When shopping for whole grains, be sure that 100% whole grain or whole grain flour is the first ingredient. Try swapping out white bread or tortillas for the whole-grain option instead. Oatmeal or shredded wheat for breakfast is a great choice that will sustain your energy until lunch.

Nuts

Recommended: Four to six small handfuls per week

Go nuts for nuts! Adding nuts to your diet can boost benefits like improved cholesterol, reduced inflammation, and reduced risk of early death related to heart disease. Nuts are full of protein and heart-healthy fats and make a perfect snack or addition to your meal. Since they are a high-calorie food, eating just a small amount can help keep you full and satisfied until your next meal.

Menopause is often marked by weight gain and increased central fat accumulation, which can contribute to insulin resistance or metabolic syndrome. Metabolic syndrome increases your risk of high blood pressure, obesity, and diabetes.

A 2020 study found that as nut consumption increased, participants had significant decreases in waist circumference, triglycerides, blood pressure, weight, and BMI.

Add walnuts or almonds to your morning oatmeal to help ward off osteoporosis. Selenium-rich Brazil nuts can help regulate thyroid function and protect against many age-related diseases. Nut butters are a great addition to your whole-grain toast or blended into your smoothie.

The Mediterranean Diet

If you are considering making changes to your diet for longevity, try looking abroad.

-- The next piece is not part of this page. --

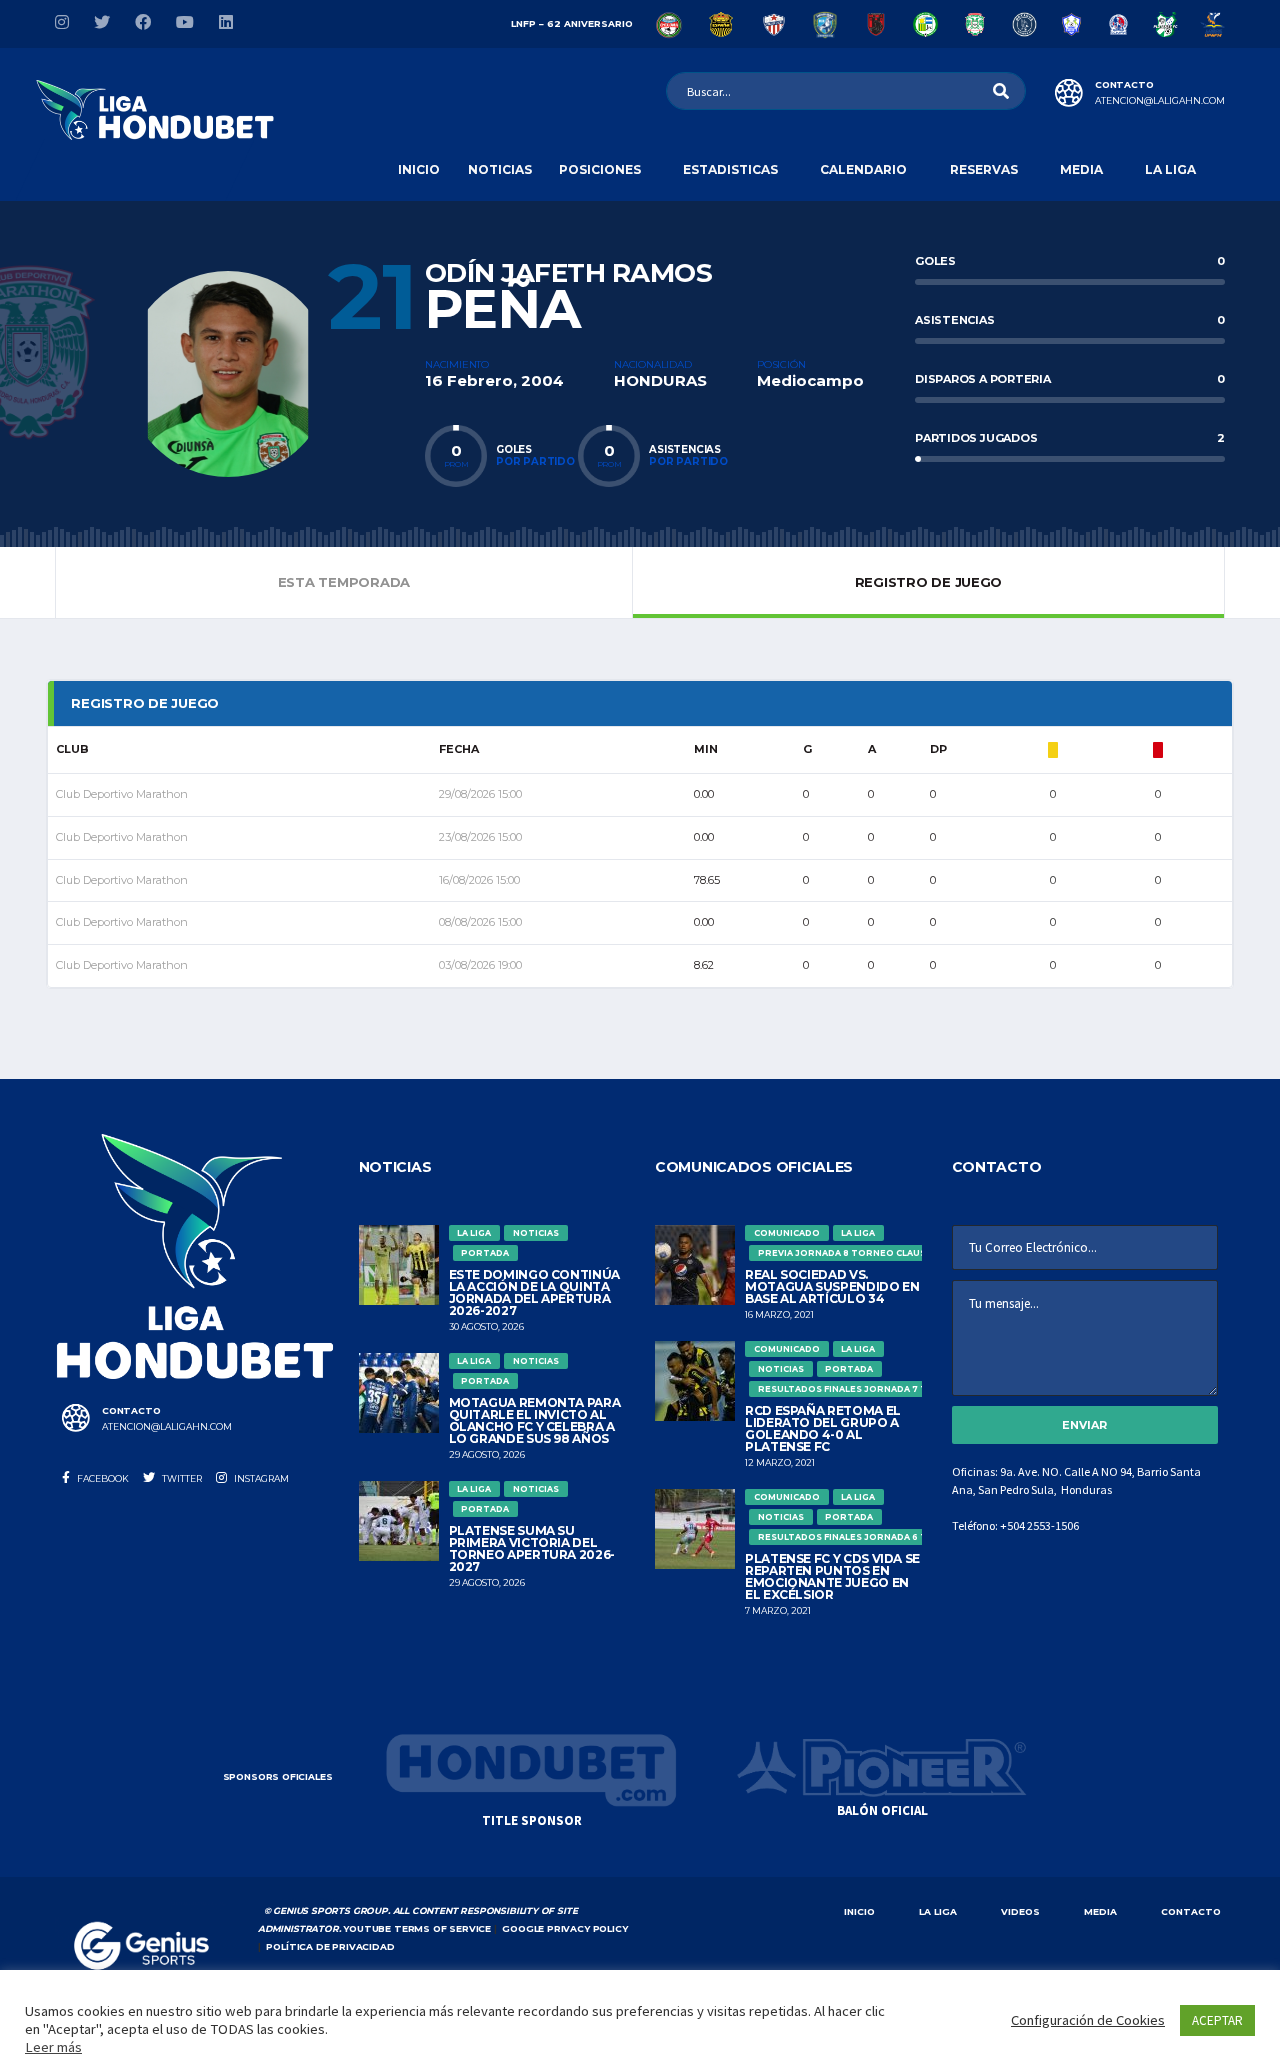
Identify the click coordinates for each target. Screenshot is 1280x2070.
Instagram (260, 1478)
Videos (1020, 1911)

The Mediterranean Diet is a heart-healthy eating plan that takes inspiration from countries including Italy and Greece.

Meals are centered around fruits and vegetables, whole grains, nuts, legumes, and healthy fats. Lean meats, like fish and poultry, are eaten in moderation. Red meats and sugar-sweetened treats are only served on occasion.

This pattern of eating has proven to be specifically beneficial to menopausal women as well. Studies have found that following the Mediterranean Diet may reduce both body weight and menopausal symptoms. Impressively, it appears to be as effective as pharmacological treatment in reducing the risk of cardiovascular and metabolic health issues.